■ **Your instructions**
The entries below contain pictures, which are to be left out; write out exactly, and only, the lines from the line with "Given: Toggle the" up to and including the line with "Given: Open the 传递输入 input-passing dropdown".

* * *

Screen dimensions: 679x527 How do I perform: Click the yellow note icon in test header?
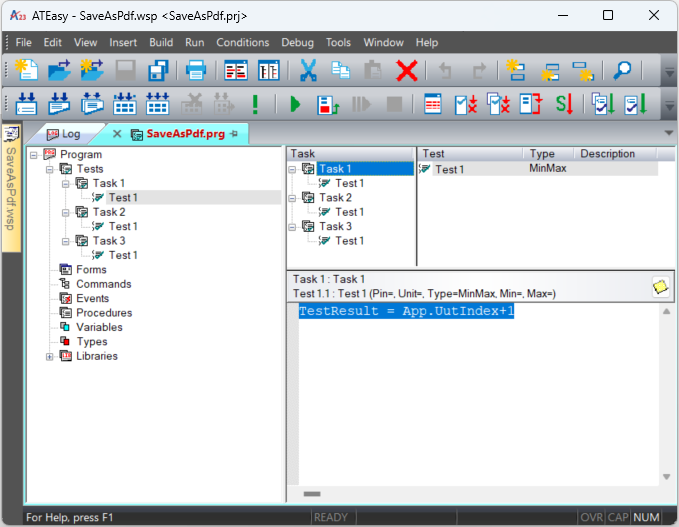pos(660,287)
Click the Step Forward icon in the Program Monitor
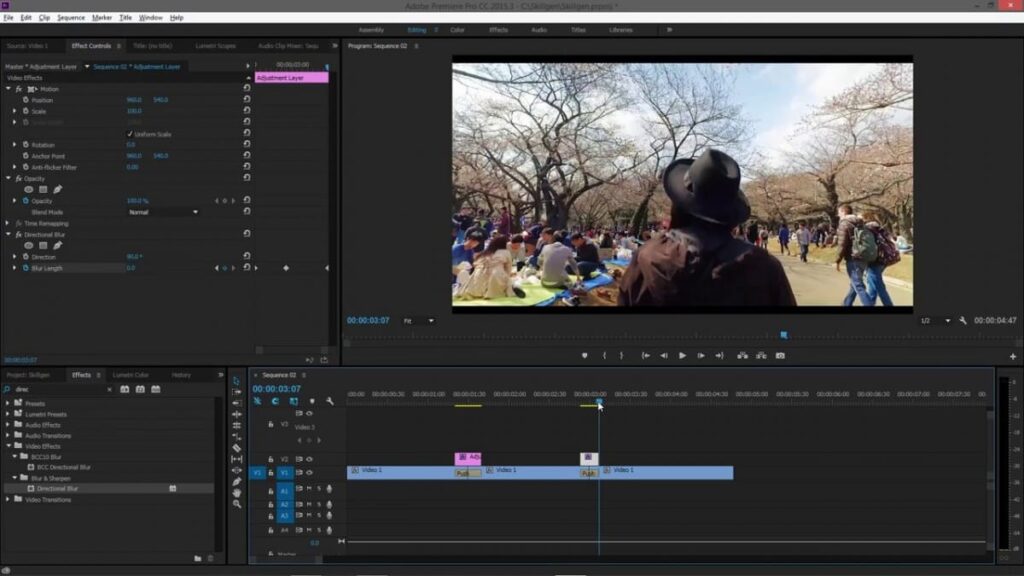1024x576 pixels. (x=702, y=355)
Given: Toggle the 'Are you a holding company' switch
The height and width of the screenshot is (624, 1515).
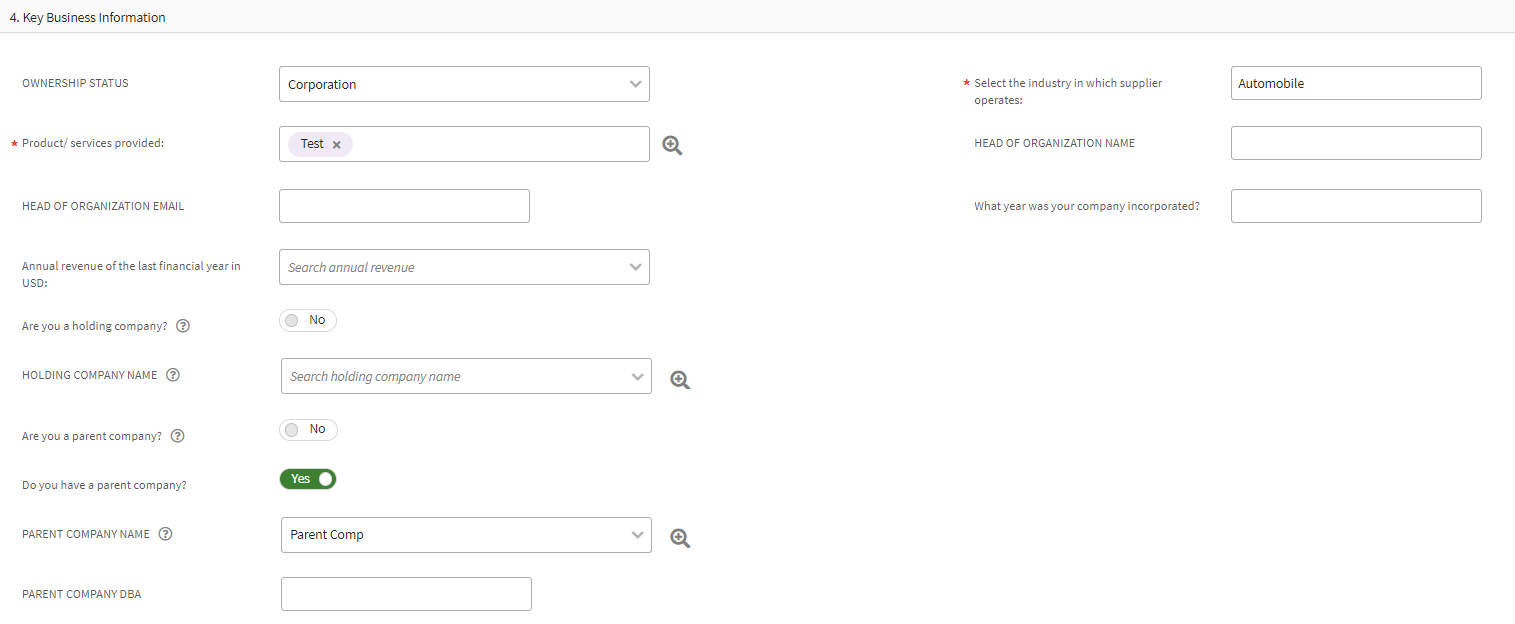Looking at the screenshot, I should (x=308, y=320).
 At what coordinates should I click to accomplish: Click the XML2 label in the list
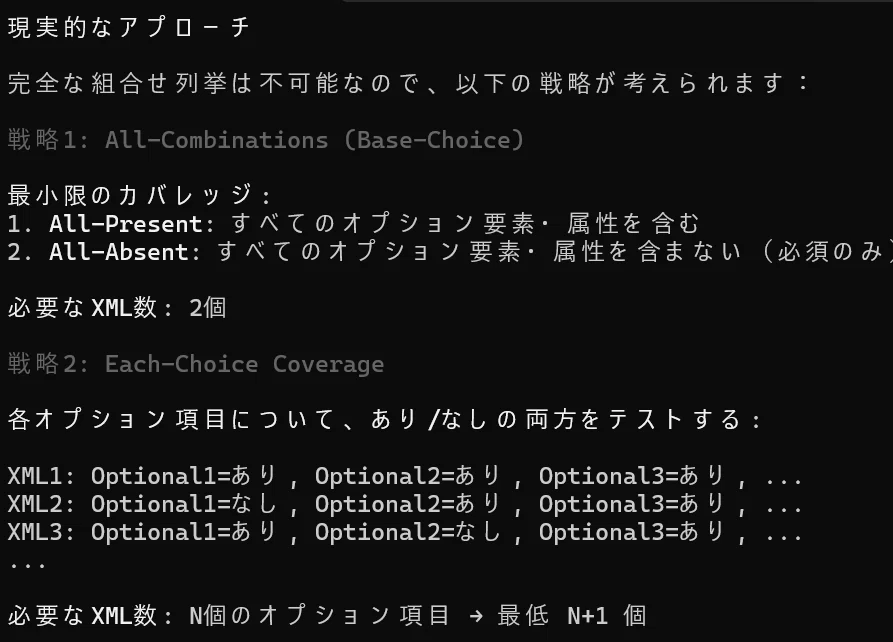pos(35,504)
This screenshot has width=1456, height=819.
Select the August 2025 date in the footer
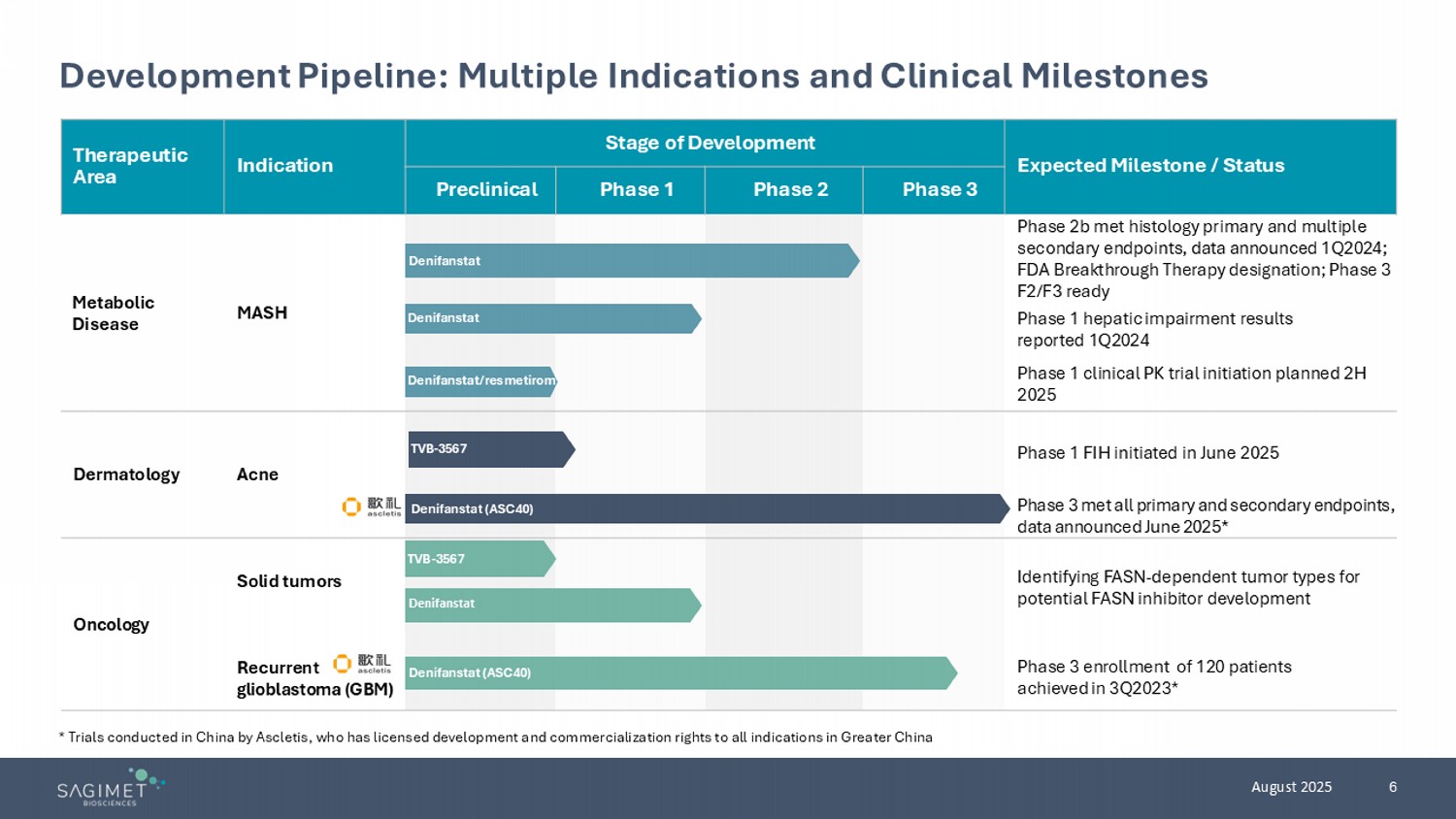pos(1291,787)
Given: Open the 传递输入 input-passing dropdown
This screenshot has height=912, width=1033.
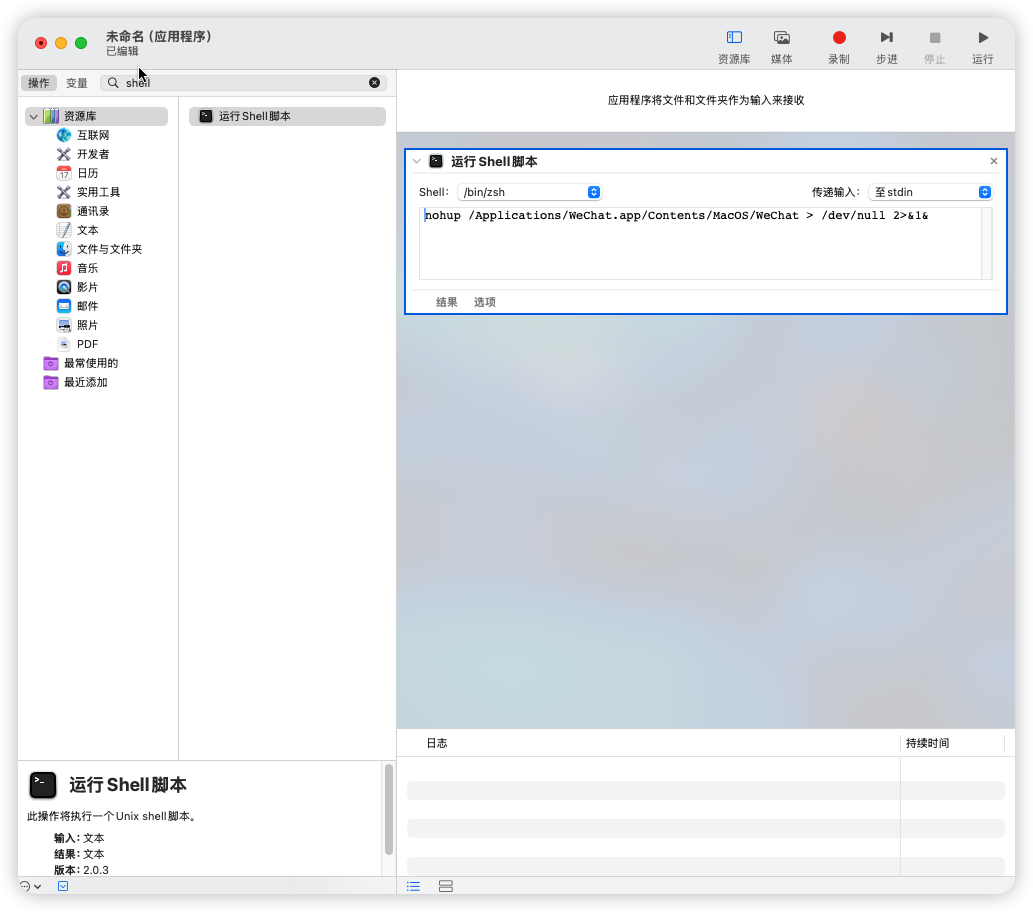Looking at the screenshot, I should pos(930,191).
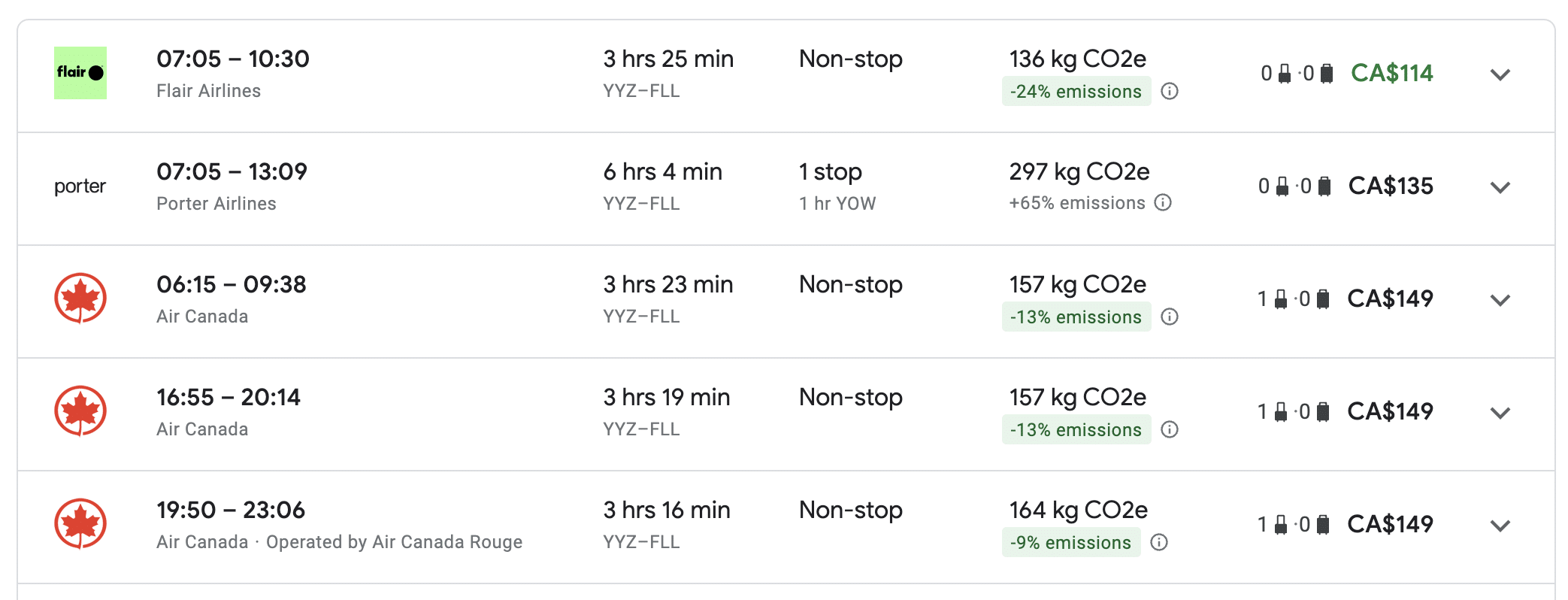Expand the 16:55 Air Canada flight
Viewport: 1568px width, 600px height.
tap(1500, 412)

* * *

■ **Reply**
Given: Toggle the 'Are you a holding company' switch
The height and width of the screenshot is (624, 1515).
Looking at the screenshot, I should (x=308, y=320).
 At what coordinates should I click to accomplish: Click the XML2 label in the list
pos(35,504)
This screenshot has width=1456, height=819.
Select the August 2025 date in the footer
pos(1291,787)
Given: Open the 传递输入 input-passing dropdown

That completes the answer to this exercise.